We use the function value_count()
to obtain the number of women and men per serial number, i.e., per unique household.
gendercount = data[['SERIAL', 'SEX']].value_counts(dropna = False).reset_index()
print(gendercount)
It is always good to realize that in many cases, multiple ways exist to obtain the same result. The following line of code produces the same results:
gendercount = data[['SERIAL','SEX']].groupby(['SERIAL','SEX']).size().reset_index()
print(gendercount)
In the next steps you are going to write code that merges a new variable called ‘NR_OF_WOMEN’ (number of women) to the existing dataframe. The following hints guide you through the steps.

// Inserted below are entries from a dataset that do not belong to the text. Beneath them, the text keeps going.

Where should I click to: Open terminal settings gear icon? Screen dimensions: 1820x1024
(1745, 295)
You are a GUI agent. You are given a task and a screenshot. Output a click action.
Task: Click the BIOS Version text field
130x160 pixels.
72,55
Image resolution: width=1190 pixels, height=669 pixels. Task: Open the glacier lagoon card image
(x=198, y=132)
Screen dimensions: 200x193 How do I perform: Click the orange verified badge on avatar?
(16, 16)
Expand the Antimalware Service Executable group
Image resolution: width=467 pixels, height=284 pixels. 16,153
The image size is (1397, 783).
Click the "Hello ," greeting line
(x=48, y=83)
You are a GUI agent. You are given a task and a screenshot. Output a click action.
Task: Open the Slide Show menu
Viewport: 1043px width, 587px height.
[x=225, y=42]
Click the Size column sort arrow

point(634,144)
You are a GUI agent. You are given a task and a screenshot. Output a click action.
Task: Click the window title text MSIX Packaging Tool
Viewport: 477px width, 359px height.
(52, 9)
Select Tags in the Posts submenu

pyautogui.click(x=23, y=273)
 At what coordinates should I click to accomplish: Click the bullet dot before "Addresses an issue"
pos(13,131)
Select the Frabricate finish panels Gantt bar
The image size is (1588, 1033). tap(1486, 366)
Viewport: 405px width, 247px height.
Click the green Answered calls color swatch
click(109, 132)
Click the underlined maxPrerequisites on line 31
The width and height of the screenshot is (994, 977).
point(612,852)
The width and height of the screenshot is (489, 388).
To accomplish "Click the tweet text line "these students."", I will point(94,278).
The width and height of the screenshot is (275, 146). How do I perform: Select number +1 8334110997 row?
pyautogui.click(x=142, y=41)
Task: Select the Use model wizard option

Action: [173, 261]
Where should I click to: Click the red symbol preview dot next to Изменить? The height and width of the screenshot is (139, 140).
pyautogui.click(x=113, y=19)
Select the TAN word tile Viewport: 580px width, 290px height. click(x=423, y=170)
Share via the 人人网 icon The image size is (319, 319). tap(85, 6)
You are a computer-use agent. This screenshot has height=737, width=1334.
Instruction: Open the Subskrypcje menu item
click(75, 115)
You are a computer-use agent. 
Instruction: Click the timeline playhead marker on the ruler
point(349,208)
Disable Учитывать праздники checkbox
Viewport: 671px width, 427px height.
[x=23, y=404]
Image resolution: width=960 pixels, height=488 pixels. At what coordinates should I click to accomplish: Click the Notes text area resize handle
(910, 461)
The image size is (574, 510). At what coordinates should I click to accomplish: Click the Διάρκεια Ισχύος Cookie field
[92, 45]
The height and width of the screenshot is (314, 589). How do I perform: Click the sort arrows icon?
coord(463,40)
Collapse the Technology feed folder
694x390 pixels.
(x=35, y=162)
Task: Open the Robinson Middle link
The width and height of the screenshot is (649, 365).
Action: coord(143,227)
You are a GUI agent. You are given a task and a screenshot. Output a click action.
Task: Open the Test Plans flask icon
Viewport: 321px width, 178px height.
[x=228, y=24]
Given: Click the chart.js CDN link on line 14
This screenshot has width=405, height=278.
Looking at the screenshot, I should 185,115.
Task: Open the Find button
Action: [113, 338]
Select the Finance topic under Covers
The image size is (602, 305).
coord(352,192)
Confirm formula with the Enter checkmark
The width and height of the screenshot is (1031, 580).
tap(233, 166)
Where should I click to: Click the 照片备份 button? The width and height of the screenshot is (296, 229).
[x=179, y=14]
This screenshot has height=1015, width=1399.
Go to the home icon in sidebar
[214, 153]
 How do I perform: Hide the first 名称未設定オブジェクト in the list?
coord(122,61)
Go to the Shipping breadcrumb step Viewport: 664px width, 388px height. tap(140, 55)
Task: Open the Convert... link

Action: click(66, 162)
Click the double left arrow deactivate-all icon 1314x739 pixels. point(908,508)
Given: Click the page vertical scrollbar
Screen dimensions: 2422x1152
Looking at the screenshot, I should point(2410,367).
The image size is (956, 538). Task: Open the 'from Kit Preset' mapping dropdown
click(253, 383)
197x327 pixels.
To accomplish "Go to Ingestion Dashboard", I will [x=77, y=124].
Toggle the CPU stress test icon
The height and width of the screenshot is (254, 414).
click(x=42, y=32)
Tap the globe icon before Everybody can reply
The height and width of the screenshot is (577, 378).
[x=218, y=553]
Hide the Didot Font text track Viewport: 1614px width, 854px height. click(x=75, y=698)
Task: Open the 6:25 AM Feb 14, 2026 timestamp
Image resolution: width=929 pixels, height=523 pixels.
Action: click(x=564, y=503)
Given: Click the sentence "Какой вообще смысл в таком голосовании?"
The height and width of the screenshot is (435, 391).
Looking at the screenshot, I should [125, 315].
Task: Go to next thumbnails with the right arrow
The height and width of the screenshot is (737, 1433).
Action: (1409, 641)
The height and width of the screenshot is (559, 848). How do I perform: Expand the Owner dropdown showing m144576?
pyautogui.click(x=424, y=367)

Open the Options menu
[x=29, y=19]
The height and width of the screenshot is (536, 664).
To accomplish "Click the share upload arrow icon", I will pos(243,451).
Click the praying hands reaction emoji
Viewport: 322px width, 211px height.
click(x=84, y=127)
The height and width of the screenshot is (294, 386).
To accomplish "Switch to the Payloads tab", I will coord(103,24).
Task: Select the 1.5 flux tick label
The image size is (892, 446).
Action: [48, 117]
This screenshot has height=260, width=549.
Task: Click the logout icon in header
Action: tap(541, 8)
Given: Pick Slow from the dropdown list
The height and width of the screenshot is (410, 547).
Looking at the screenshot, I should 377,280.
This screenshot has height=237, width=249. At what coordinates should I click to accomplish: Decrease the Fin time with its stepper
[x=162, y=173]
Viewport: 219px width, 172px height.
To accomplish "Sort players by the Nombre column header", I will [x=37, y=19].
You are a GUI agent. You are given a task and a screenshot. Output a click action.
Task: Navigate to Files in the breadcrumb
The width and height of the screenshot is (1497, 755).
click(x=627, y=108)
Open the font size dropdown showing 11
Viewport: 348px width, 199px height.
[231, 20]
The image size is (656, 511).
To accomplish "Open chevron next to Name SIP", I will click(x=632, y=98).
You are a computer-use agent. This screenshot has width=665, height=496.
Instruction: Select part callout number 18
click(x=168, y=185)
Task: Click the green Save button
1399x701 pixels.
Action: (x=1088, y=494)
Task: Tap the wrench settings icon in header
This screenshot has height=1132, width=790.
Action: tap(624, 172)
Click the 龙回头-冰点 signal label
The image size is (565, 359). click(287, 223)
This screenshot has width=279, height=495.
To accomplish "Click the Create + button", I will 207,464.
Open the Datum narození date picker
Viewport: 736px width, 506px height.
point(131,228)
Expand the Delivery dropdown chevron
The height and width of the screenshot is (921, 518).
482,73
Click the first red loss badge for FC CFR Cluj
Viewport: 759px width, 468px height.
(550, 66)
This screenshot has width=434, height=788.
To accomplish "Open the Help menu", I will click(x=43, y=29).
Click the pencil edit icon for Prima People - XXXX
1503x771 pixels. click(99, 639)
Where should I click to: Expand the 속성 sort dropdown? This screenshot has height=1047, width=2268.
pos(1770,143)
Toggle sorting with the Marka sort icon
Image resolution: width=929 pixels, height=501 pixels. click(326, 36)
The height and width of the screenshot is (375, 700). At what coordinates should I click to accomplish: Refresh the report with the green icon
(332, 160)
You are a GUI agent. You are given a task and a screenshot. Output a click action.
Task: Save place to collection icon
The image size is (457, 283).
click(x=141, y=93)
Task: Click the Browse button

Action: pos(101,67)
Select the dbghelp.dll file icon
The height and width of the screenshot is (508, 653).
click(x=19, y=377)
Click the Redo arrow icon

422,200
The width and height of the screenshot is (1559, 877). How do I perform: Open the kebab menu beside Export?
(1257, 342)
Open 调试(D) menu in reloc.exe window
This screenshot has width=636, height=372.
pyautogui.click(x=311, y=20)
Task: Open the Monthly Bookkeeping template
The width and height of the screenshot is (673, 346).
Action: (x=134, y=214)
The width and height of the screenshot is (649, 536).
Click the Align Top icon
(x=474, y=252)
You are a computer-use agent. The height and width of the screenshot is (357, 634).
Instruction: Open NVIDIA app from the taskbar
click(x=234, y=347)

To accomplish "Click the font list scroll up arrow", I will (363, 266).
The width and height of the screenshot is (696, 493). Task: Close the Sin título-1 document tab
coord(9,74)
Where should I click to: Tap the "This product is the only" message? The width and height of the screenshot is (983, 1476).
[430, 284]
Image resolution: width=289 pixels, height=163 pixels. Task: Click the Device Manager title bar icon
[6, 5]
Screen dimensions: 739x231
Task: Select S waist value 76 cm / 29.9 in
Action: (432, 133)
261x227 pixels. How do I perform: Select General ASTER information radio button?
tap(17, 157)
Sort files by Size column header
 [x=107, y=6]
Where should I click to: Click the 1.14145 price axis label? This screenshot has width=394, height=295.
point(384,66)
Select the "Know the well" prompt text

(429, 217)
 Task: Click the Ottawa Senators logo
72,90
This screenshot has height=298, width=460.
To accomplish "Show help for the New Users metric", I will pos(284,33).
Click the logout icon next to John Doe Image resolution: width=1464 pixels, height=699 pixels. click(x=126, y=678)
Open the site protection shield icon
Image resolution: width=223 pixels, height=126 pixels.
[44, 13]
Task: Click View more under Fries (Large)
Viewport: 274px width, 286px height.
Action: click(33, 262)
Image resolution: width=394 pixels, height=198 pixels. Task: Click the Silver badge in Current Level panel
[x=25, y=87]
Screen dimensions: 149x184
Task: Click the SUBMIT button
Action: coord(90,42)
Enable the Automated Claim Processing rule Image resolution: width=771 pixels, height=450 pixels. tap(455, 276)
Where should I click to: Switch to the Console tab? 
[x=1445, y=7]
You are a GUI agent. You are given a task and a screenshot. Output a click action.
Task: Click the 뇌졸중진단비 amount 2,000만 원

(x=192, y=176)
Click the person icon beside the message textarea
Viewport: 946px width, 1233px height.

Three lines of code is sufficient. Hint 1 is given for the first line of code, Hint 2 for the second line, and Hint 3a, 3b, 3c for the third line of code.
Hint 1: You want to create a variable that indicates the number of women per household using the dataframe gendercount. The only thing you have to do is keep the number of the women in the dataframe gendercount, i.e., use SEX == 2. Store this dataframe as a new dataframe named womencount, hence your first line of code starts with womencount = .
Hint 2: Change the variable name of 0 to NR_OF_WOMEN in the dataframe womencount. 0 is not a string (so it’s not ‘0’), but a number.
Hint 3a: In the third line of code you merge the dataframe womencount women to the dataframe data.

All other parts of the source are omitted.